● **Teks Bacaan**:
Kahuripan dan Sesempal Catatan



Stasiun lengang. Derit Kahuripan yang akan membawamu beranjak dari kota tempat mimpi-mimpi itu berjejal, terasa lamban. Meski ritme dan wanginya sama saja, stagnan dan bau khas kereta ekonomi. Tapi semua mafhum, beberapa waktu ini seonggok bayangan bisa mendadak asing, termasuk dua mata yang mengantarmu melewati pemeriksaan petugas stasiun. Jemari yang membawa perangai hangat, membuatmu ingin menetap lebih lama sekaligus pergi dengan segera. Tidak ada kata perpisahan yang muluk, ini bukan lagi masa bermain di pentas melo-drama.


Lagipula masih terlalu pagi sebelum beberapa lahan kosong menyeringai di pelupuk matamu. Di Ngawi, tanah-tanah susah payah diremajakan. Kau bisa lihat dari arah kedatanganmu, di sisi kanan kepala-kepala bukannya tak ada. Mereka merunduk, menyemai benih padi dan mungkin sembari menyiangi rumput. Di bawah langit secerah ini, beberapa mulai berlindung dari sengat matahari. Sementara membiarkan cangkul, mesin-mesin bajak mengambil jatah panas lebih banyak. Beberapa terlihat bersantap menu yang sudah disiapkan dari rumah, lengkap dengan sebotol kopi atau teh. Di pematang, motor-motor dan sepeda berderet rapi, ada yang sengaja sembunyi di balik tingginya rumput gajah.

● **Soal Bacaan**:
1 > Menurut teks bacaan di atas, di mana motor-motor dan sepeda berderet rapi?
2 > Mengapa tidak ada kata perpisahan yang muluk menurut teks bacaan di atas? Jawab dalam satu sampai tiga kalimat.
3 > Gemakan dengan tepat bagian teks bacaan di atas: mulailah dari kata-kata yang memuat "Kahuripan dan Sesempal", lalu berhenti setelah "di pentas melo-drama.".

● **Daftar Data**:

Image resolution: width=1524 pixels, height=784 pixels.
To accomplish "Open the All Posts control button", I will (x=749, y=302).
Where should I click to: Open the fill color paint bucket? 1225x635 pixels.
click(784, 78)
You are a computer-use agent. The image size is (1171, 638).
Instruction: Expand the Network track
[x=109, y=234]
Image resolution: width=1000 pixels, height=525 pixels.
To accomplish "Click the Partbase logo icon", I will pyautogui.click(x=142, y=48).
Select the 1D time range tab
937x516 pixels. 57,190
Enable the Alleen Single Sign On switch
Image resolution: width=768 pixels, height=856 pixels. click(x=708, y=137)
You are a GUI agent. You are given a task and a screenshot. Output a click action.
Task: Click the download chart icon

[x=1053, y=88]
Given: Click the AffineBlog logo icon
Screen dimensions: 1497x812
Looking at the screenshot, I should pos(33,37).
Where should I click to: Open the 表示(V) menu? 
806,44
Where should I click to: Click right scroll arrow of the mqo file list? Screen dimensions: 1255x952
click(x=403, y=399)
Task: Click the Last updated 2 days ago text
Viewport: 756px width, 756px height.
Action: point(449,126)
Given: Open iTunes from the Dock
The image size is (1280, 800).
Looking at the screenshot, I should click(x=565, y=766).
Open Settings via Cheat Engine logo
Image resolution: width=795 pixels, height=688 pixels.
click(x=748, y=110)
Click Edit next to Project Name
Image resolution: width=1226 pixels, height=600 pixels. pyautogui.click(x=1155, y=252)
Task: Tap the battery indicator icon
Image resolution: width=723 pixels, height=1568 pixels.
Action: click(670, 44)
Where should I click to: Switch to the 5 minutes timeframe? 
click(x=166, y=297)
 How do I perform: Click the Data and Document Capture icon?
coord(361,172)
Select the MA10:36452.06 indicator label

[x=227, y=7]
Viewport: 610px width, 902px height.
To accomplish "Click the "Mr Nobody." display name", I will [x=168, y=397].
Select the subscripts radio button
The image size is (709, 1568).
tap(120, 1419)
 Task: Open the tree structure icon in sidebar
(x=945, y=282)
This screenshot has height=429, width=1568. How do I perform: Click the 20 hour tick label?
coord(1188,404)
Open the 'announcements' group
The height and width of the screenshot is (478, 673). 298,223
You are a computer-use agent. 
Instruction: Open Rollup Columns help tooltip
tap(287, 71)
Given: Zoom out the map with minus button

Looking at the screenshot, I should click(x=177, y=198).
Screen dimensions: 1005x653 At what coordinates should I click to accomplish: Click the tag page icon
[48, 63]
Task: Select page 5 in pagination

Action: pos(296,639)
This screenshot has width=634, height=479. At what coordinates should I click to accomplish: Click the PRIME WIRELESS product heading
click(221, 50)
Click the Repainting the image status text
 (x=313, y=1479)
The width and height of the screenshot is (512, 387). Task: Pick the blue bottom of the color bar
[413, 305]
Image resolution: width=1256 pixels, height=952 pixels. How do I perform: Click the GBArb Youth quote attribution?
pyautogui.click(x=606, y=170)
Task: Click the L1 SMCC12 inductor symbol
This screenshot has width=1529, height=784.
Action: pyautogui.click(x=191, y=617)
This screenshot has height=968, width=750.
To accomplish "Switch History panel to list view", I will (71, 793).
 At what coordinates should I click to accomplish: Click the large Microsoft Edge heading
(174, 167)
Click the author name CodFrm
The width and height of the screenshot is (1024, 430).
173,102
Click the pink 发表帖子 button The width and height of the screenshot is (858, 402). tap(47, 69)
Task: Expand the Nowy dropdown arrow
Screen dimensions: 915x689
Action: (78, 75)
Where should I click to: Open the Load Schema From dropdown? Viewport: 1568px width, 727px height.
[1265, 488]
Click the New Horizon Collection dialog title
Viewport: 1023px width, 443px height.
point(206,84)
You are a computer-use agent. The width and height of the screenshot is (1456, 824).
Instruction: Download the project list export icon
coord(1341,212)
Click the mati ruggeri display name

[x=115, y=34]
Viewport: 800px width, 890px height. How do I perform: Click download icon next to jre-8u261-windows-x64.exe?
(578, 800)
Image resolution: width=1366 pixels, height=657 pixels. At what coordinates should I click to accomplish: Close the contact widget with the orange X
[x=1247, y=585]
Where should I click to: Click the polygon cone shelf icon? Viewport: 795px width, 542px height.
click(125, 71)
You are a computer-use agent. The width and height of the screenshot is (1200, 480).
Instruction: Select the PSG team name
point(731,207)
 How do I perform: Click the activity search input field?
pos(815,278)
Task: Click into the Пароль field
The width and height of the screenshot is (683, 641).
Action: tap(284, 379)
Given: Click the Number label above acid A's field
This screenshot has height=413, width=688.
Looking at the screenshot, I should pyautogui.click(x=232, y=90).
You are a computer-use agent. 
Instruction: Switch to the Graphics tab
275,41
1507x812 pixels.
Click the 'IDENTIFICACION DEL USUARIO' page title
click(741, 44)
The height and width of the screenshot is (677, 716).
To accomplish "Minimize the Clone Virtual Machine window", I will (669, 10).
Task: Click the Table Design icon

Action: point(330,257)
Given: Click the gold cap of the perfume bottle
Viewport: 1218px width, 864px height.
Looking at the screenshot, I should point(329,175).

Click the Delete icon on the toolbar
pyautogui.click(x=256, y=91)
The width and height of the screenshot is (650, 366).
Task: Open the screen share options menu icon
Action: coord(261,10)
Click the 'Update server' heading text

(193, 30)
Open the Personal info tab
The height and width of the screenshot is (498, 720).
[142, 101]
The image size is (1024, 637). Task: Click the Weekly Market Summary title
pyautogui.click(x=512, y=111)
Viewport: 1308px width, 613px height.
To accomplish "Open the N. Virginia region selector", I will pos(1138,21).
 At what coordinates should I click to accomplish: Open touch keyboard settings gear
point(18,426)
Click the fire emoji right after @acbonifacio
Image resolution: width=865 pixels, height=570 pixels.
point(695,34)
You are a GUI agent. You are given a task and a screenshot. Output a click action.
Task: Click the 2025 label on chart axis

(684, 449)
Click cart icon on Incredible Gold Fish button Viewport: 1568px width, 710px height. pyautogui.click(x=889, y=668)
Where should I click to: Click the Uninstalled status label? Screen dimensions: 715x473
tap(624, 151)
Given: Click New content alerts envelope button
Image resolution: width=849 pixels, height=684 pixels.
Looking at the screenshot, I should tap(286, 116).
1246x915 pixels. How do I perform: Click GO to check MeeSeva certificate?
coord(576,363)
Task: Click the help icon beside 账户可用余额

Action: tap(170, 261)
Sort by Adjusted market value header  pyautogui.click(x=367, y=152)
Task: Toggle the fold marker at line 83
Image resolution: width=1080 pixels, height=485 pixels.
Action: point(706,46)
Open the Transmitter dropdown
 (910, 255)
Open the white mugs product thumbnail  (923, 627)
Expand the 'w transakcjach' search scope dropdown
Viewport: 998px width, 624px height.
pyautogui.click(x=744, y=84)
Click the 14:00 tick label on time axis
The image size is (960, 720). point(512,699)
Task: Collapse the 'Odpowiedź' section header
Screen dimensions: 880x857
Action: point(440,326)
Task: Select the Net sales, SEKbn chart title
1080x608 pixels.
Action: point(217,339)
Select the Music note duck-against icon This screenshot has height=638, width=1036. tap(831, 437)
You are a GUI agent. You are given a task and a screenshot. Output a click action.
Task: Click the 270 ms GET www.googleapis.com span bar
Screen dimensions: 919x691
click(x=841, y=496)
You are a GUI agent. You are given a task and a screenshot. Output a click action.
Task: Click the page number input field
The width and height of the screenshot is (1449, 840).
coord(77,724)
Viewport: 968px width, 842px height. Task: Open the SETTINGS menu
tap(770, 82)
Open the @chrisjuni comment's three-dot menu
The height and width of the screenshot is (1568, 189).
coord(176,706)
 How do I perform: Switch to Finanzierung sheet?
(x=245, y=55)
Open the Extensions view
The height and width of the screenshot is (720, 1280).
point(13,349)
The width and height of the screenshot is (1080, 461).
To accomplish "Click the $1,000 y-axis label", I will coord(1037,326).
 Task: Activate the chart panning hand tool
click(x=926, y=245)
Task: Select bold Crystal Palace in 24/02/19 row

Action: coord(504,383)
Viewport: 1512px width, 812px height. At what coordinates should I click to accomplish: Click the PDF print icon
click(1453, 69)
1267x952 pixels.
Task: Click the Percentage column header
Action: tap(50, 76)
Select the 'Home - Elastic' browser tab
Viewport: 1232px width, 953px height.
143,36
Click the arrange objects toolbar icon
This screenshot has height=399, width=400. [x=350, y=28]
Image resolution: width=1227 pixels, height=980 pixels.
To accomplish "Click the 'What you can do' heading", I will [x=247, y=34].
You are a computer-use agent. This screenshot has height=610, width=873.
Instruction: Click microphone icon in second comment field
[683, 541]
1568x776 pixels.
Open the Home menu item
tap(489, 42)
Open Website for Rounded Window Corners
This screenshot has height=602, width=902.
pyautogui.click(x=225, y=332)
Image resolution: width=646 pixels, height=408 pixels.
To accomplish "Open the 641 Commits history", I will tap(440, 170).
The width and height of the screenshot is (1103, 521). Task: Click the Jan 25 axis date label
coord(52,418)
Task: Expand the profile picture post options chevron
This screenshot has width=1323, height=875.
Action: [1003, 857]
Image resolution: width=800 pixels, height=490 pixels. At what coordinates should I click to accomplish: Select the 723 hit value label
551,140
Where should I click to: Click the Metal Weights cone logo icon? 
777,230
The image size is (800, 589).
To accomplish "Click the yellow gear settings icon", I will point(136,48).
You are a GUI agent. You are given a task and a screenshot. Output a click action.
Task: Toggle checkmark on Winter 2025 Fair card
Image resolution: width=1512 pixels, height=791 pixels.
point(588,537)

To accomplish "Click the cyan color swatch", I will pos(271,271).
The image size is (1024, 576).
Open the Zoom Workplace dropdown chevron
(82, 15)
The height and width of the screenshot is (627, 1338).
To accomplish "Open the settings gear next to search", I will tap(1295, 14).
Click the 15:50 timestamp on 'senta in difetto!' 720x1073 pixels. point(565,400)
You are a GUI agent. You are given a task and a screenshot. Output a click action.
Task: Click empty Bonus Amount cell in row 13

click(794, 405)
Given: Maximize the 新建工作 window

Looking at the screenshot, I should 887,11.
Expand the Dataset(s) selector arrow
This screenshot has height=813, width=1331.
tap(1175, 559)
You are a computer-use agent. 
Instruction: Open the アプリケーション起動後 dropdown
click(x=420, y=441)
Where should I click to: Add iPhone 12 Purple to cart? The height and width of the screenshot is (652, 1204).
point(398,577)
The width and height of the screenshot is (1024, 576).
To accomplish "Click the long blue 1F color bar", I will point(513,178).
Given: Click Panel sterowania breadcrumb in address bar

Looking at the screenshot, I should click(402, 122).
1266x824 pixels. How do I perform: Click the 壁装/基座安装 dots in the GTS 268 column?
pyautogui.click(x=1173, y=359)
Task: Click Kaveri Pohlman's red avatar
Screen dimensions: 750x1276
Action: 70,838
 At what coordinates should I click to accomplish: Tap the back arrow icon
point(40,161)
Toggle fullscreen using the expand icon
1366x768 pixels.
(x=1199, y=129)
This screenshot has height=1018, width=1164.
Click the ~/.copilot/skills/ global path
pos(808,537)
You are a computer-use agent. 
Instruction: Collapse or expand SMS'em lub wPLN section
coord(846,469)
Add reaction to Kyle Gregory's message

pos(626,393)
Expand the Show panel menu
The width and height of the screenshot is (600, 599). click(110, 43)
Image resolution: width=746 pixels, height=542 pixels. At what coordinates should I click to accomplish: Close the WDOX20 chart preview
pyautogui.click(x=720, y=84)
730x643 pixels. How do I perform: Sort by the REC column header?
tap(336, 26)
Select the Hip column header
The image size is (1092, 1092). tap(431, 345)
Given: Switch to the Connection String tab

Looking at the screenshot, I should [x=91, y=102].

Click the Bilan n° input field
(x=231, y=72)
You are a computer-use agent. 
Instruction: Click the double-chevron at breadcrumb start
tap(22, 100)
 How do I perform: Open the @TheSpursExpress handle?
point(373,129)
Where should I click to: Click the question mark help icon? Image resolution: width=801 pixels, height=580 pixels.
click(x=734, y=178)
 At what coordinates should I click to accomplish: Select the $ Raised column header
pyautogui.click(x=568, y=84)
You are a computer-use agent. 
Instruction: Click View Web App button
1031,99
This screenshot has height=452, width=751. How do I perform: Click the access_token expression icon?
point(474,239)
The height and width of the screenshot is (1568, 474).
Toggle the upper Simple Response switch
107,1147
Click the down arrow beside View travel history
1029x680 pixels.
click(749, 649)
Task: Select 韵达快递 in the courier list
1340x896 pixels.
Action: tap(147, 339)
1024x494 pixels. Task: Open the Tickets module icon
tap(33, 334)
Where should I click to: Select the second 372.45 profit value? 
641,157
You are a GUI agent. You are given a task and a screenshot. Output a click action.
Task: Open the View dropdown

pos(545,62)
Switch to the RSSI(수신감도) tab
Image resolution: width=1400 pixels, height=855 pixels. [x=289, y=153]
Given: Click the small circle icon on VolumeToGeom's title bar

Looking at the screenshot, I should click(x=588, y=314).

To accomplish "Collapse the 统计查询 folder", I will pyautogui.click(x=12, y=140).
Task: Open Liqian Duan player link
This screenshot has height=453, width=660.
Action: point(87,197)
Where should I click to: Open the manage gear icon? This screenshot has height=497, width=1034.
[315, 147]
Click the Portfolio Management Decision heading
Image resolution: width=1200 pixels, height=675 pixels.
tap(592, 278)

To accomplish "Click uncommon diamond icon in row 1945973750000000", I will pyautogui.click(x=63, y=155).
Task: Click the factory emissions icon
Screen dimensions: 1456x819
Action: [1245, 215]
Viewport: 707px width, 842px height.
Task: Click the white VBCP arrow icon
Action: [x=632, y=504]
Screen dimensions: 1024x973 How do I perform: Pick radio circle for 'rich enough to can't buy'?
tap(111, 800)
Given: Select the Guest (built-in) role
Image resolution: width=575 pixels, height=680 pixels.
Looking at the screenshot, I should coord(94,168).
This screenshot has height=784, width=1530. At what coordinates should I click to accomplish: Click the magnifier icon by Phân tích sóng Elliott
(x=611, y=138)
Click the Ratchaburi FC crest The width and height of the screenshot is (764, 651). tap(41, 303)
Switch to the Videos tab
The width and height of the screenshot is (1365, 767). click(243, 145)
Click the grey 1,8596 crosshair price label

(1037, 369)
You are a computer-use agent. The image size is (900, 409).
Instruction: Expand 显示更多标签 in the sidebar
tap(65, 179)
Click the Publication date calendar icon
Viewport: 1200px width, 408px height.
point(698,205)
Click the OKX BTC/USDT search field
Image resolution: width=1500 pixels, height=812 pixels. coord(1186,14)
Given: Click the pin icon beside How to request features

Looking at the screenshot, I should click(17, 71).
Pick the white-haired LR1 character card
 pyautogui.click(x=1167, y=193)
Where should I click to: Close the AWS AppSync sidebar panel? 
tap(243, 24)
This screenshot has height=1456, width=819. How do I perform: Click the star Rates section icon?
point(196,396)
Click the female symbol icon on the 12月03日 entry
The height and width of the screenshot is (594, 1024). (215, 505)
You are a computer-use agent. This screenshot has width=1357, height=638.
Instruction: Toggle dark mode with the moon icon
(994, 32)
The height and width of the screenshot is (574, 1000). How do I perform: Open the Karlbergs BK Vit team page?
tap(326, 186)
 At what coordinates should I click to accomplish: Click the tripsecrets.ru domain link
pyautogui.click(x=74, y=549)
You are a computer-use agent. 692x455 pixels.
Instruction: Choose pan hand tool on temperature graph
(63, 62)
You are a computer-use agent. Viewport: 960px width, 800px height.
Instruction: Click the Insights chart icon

● **Kunci Jawaban**:
1 > Di pematang.

2 > Tidak ada kata perpisahan yang muluk karena ini bukan lagi masa bermain di pentas melo-drama.

3 >
Kahuripan dan Sesempal Catatan



Stasiun lengang. Derit Kahuripan yang akan membawamu beranjak dari kota tempat mimpi-mimpi itu berjejal, terasa lamban. Meski ritme dan wanginya sama saja, stagnan dan bau khas kereta ekonomi. Tapi semua mafhum, beberapa waktu ini seonggok bayangan bisa mendadak asing, termasuk dua mata yang mengantarmu melewati pemeriksaan petugas stasiun. Jemari yang membawa perangai hangat, membuatmu ingin menetap lebih lama sekaligus pergi dengan segera. Tidak ada kata perpisahan yang muluk, ini bukan lagi masa bermain di pentas melo-drama.